* begin *

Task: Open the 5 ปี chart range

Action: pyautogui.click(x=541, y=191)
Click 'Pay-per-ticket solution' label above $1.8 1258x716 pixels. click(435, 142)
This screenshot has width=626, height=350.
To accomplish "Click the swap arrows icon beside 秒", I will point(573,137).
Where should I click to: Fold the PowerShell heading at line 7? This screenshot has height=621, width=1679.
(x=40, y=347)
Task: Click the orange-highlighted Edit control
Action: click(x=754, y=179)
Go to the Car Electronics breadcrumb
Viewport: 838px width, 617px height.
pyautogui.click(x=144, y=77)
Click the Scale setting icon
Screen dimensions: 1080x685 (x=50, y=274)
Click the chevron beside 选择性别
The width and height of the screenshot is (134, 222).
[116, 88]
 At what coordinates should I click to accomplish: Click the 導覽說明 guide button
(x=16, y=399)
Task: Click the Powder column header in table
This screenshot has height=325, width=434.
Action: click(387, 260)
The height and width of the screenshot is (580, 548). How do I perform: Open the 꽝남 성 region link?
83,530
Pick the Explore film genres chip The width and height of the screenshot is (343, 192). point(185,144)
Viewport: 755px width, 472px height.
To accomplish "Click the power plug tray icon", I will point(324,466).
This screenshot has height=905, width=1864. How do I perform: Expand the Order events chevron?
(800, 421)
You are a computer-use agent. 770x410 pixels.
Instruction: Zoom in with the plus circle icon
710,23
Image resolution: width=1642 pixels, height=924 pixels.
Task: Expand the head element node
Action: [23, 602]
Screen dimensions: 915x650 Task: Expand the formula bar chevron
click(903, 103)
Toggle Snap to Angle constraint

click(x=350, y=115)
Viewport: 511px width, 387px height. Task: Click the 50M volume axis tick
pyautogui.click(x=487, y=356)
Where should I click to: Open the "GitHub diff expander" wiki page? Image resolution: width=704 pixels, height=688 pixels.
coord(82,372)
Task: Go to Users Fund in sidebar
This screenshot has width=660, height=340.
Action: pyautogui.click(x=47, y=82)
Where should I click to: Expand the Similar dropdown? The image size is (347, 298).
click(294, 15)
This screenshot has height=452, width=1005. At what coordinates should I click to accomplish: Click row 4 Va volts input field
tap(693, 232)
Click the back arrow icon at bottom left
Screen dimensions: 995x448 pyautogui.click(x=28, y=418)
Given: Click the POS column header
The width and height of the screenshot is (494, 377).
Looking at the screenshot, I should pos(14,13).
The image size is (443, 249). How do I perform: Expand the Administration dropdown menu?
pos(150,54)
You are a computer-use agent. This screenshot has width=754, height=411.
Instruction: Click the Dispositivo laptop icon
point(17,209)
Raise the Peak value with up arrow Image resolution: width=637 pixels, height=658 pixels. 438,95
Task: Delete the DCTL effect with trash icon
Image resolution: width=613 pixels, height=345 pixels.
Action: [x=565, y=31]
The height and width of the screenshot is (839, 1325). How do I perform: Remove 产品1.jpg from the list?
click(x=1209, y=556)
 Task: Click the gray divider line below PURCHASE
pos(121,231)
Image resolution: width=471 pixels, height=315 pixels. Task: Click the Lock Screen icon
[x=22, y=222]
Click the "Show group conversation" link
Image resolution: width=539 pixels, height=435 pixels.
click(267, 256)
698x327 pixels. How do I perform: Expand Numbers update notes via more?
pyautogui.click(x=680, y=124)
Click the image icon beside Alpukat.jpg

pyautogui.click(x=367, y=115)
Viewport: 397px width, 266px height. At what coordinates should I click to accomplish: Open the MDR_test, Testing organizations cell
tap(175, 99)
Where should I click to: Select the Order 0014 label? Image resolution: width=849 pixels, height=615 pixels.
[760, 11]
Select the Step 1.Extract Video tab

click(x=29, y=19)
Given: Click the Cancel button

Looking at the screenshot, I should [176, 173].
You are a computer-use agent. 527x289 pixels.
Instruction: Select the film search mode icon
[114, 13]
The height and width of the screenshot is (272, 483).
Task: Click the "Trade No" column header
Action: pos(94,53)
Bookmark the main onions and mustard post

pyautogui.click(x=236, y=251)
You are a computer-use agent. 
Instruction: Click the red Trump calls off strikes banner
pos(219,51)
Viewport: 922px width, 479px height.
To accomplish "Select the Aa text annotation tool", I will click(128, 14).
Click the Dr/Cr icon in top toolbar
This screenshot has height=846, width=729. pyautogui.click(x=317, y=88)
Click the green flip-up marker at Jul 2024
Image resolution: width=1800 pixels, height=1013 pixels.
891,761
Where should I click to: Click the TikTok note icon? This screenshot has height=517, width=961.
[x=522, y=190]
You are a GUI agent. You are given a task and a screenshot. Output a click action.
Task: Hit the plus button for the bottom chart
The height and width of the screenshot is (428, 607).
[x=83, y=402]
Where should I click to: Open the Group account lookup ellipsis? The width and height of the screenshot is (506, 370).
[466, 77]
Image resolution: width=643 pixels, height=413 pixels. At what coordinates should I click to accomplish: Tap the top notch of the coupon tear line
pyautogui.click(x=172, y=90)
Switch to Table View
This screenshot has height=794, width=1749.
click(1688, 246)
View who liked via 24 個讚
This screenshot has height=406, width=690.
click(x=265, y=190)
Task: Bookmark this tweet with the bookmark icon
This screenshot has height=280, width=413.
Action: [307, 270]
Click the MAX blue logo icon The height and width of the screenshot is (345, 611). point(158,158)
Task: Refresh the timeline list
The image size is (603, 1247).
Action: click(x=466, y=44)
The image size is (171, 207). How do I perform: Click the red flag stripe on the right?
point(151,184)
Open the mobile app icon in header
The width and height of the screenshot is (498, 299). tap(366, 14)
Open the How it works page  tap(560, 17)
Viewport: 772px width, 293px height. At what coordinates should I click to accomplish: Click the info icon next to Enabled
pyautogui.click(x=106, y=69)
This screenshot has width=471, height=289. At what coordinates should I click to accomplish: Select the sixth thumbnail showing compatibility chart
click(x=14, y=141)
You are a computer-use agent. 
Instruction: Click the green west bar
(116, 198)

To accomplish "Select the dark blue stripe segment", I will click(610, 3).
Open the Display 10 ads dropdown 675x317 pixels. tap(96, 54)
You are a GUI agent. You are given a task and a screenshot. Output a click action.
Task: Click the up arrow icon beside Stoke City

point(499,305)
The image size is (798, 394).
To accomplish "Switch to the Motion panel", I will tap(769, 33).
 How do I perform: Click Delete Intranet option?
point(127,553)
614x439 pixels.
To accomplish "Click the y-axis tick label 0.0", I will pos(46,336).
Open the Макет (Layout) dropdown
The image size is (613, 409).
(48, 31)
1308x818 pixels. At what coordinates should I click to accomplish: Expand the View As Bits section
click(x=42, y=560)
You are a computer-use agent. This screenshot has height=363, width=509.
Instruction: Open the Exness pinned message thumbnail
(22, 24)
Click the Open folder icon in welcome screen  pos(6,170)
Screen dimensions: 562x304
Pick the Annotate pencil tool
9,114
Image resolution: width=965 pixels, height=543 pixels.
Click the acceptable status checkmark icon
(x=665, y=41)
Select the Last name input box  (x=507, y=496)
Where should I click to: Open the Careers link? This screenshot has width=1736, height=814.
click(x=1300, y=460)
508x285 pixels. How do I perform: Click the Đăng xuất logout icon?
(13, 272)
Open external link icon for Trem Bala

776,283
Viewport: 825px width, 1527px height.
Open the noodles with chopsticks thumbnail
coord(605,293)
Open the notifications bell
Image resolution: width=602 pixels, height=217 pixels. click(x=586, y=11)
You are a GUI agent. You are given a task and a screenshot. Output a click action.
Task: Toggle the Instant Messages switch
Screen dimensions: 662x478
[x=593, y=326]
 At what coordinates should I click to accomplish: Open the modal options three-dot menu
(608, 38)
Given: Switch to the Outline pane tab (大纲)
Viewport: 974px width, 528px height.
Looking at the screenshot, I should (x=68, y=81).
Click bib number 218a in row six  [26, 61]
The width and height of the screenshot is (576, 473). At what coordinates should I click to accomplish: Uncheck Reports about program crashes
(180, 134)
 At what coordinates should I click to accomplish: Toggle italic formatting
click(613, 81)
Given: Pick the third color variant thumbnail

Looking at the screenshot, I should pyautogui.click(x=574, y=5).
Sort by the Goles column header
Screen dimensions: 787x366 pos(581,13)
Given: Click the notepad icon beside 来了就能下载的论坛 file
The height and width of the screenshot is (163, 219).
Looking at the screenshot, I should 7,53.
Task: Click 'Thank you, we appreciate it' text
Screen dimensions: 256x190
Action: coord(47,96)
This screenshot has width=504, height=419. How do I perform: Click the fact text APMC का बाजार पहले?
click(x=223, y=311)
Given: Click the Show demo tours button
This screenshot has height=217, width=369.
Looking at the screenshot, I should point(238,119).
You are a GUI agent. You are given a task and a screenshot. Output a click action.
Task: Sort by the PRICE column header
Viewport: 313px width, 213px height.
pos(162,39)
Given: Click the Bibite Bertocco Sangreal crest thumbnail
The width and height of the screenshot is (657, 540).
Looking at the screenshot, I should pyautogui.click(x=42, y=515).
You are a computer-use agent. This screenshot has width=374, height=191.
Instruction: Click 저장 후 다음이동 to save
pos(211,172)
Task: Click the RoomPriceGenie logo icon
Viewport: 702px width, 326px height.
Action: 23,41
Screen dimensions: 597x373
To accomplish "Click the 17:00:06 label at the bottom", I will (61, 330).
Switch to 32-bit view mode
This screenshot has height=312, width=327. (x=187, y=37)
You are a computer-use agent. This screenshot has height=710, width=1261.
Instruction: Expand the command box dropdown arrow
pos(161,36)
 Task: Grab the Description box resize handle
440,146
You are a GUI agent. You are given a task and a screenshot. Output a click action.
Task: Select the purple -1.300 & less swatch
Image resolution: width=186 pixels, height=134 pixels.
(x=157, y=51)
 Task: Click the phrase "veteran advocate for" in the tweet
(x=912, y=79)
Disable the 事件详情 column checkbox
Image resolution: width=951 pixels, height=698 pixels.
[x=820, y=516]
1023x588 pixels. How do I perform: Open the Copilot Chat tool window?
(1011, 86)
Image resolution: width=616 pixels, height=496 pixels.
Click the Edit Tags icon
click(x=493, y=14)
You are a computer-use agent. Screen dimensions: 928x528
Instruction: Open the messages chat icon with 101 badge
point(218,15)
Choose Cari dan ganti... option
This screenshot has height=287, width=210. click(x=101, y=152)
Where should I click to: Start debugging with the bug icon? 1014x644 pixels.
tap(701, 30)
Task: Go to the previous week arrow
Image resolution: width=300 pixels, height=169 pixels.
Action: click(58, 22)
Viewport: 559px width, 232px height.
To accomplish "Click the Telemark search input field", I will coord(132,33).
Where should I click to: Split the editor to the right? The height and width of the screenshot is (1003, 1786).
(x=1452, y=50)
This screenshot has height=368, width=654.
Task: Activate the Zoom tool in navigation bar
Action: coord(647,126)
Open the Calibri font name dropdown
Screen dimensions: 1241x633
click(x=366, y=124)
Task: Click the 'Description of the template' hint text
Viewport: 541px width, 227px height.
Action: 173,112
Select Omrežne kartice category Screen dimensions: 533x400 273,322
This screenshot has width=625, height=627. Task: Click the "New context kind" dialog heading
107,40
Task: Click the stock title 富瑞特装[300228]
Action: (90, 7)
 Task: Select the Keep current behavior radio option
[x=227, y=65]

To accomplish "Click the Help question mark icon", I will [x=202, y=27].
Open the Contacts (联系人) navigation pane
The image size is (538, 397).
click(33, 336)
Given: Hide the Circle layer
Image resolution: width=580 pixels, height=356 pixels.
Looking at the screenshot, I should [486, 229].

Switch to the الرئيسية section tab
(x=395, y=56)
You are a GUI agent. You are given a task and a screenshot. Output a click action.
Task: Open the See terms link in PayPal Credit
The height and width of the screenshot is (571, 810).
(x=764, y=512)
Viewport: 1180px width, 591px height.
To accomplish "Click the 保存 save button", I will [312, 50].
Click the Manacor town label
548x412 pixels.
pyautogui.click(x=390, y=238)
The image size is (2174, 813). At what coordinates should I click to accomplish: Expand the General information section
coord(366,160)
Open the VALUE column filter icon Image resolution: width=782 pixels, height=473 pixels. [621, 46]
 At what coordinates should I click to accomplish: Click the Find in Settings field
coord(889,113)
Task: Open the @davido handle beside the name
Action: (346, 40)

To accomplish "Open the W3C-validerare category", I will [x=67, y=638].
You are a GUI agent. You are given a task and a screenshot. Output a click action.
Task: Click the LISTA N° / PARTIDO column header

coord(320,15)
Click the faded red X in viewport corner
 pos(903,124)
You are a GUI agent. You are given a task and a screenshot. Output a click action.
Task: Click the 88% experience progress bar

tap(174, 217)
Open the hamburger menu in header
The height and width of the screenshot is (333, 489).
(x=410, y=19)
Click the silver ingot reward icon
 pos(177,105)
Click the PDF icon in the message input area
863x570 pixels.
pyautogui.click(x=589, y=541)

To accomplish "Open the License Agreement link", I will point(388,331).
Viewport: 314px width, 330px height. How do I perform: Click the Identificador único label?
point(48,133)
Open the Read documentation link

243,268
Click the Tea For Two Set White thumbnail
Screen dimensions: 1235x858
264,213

* end *

▶ Prompt: Return the entries from the line containing "The image size is (798, 394)." through the line containing "(x=665, y=41)", both included, copied without any change.

▶ Exercise output:
The image size is (798, 394).
To accomplish "Switch to the Motion panel", I will tap(769, 33).
 How do I perform: Click Delete Intranet option?
point(127,553)
614x439 pixels.
To accomplish "Click the y-axis tick label 0.0", I will pos(46,336).
Open the Макет (Layout) dropdown
The image size is (613, 409).
(48, 31)
1308x818 pixels. At what coordinates should I click to accomplish: Expand the View As Bits section
click(x=42, y=560)
You are a computer-use agent. This screenshot has height=363, width=509.
Instruction: Open the Exness pinned message thumbnail
(22, 24)
Click the Open folder icon in welcome screen  pos(6,170)
Screen dimensions: 562x304
Pick the Annotate pencil tool
9,114
Image resolution: width=965 pixels, height=543 pixels.
Click the acceptable status checkmark icon
(x=665, y=41)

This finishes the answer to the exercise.